Sunday, 17 March 2013

Educating Entrepreneurs?

Yesterday I got into an extended discussion on Twitter with Tom Peters, Mark Bradford, Jeni Little and a few others about how teacher training needs to be modified so that it is in step with the world that our students are graduating into. The discussion was sparked by this blog post by Tom Peters, which I recommend you read.

Anyway, it's got me thinking about how as an educator one can develop an entrepreneurial spirit in young people. The reason I think this is so important is because, as far as I can tell, the world that our students are going into is full of uncertainty and unpredictability. If they are to thrive in this environment they will need to be highly adaptable, and able to make the most of any new situation they find themselves in. In this context I'm defining an 'entrepreneur' as someone who is able to use their networks and practical and intellectual abilities to make the most of a situation, rather than just someone who launches new business ventures. I'm thinking social and educational start ups, not just money making.

So, that leads me to considering the role that this project is playing (or perhaps is not playing?) in developing entrepreneurs.

There is a school of thought that says that students will learn better if they are aware of what they are learning (eg having a written learning intention on the board for each lesson). We are not explicitly teaching entrepreneurial approaches through the project, and I don't think I've ever talked with the students about what they're learning in terms of them becoming entrepreneurs. But I do hope that the attitudes they're developing in relation to learning (perseverance; seeing challenges as problems to solve, not walls; making connections with others out in 'the world') are setting them up for the lives they're going to live.

Is this enough though?

I'd love to read your thoughts.

Sunday, 10 March 2013

UPT Digital

On Thursday four members of our teaching team had a Skype hui with Renea and Rachel from UPT Digital in Christchurch. UPT Digital is part of Unlimited Paenga Tawhiti, a very student focused state high school in Christchurch, NZ.

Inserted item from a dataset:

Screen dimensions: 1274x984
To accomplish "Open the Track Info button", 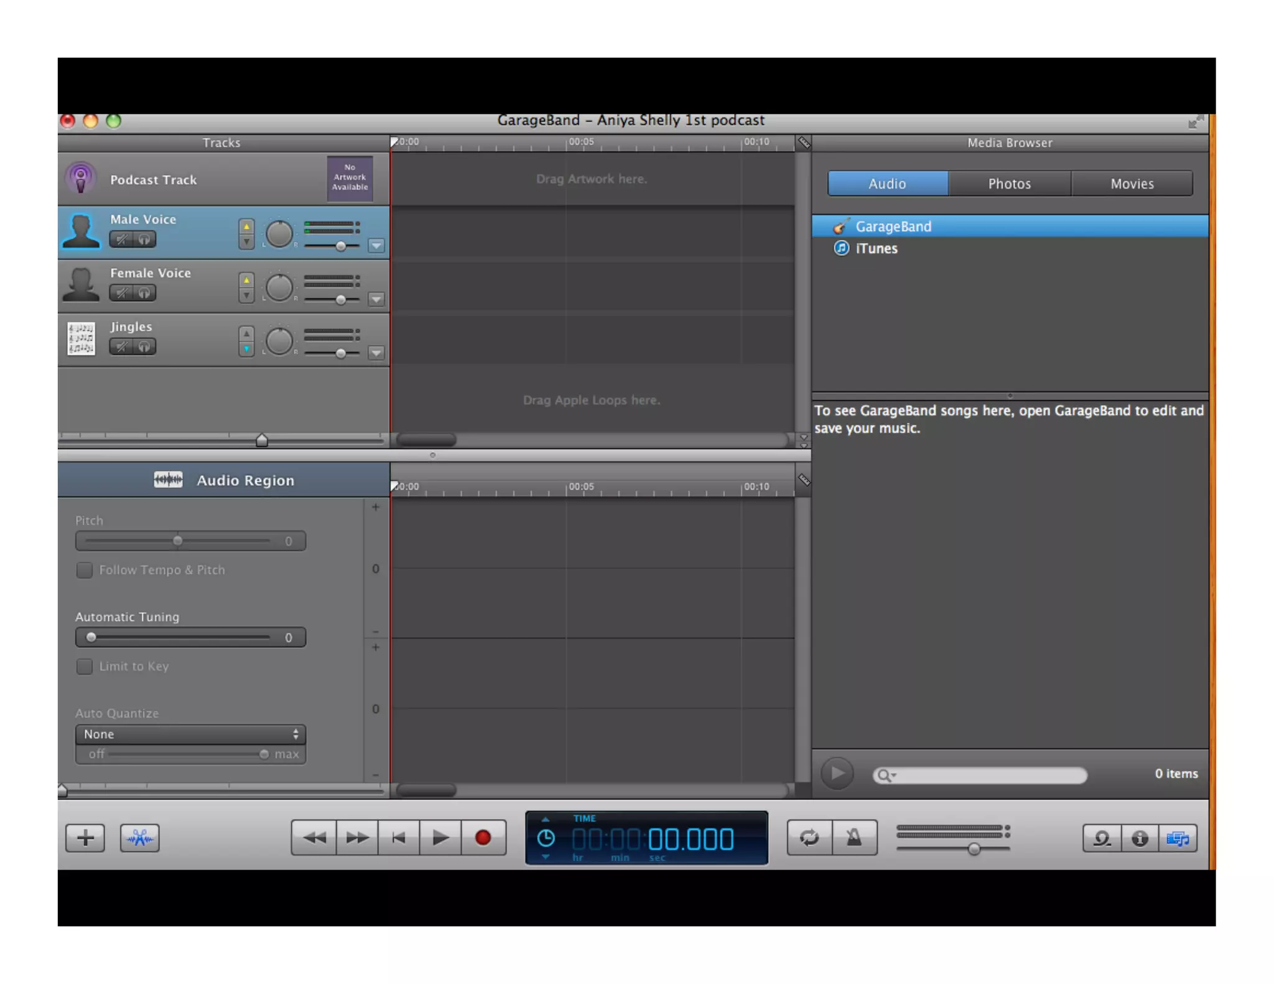I will pos(1140,838).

UPT Digital began four years ago as an ICT class that was looking for a more inspiring name and way of operating, and now operates with a flexible structure that allows students to spend 3 or more hours a week working on self-directed IT projects in small teams with input from local and international mentors.

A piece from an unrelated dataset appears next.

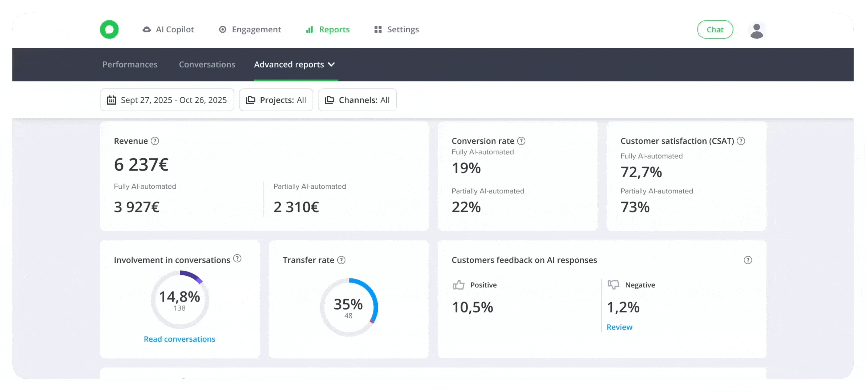Click the Transfer rate donut chart
The image size is (866, 392).
tap(348, 307)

It was fantastic to meet with some others who are using a similarly project based approach to us, and we were simultaneously affirmed and challenged by the approach they are taking. We covered a lot of ground in the 30 or so minutes we talked, but two of the things that stood out to me are:
  • UPT Digital is tailored very well to the particular context they are working in, both in regard to the students at the school and the commercial environment (IT industry) they are working with. Their projects are student-passion driven. They collaborate with industry, and are building a direct route for students to move from the school to the workplace. This lead to some interesting discussion with our teaching team after the Skype session as we considered how this approach could be applied in the context of visual arts and music, which are in some ways quite different to the IT industry.
  • Renea Mackie (the project director) takes an admirably up-front approach (I hope you don't mind me writing this Renea!) to making contact directly with industry for the benefit of her students. "We were Skyping the other day with Rod Drury about Pacific Fiber"; "We were working on an event, and school wasn't open, so we talked to Vodafone and used their offices". These industry contacts act as both mentors and collaborators, and are a central part of the UPT Digital approach. This has provided great encouragement for us to strengthen the our current contacts with people in the commercial world, and work to develop many more relationships.
If you are interested in what UPT Digital are doing, and think it might be something you'd like to bring into your own school there are already a number of 'pods' operating in New Zealand and overseas. 

Wednesday, 6 March 2013

Students stepping up

One of the student leadership roles we have as part of Passionfruit Magazine is the Social Media Manager. This is a key role in terms of building our audience engagement within the target group. It's interesting to note that although the role might be viewed from the outside as a chance for the student in charge to play on Facebook all day, the task of engaging an audience is actually a really complex challenge. We've had a number of discussions over the past couple of weeks about the type and frequency or posts, and have tried out various approaches.

On the weekend of 2/3 March Ezra, our Social Media Manager, hit a good balance of engaging content and frequency of sharing. It's been impressive to watch how her engagement with the role has increased, and how she's becoming increasingly savvy and analytical about how she goes about the role. This was confirmed this evening by several posts she spontaneously made in our project Facebook group sharing and commenting on data from the 'Insights' section of the project page, and relating the current Facebook audience to our magazine's overall target.

It's so rewarding to see students taking control of and responsibility for their own learning!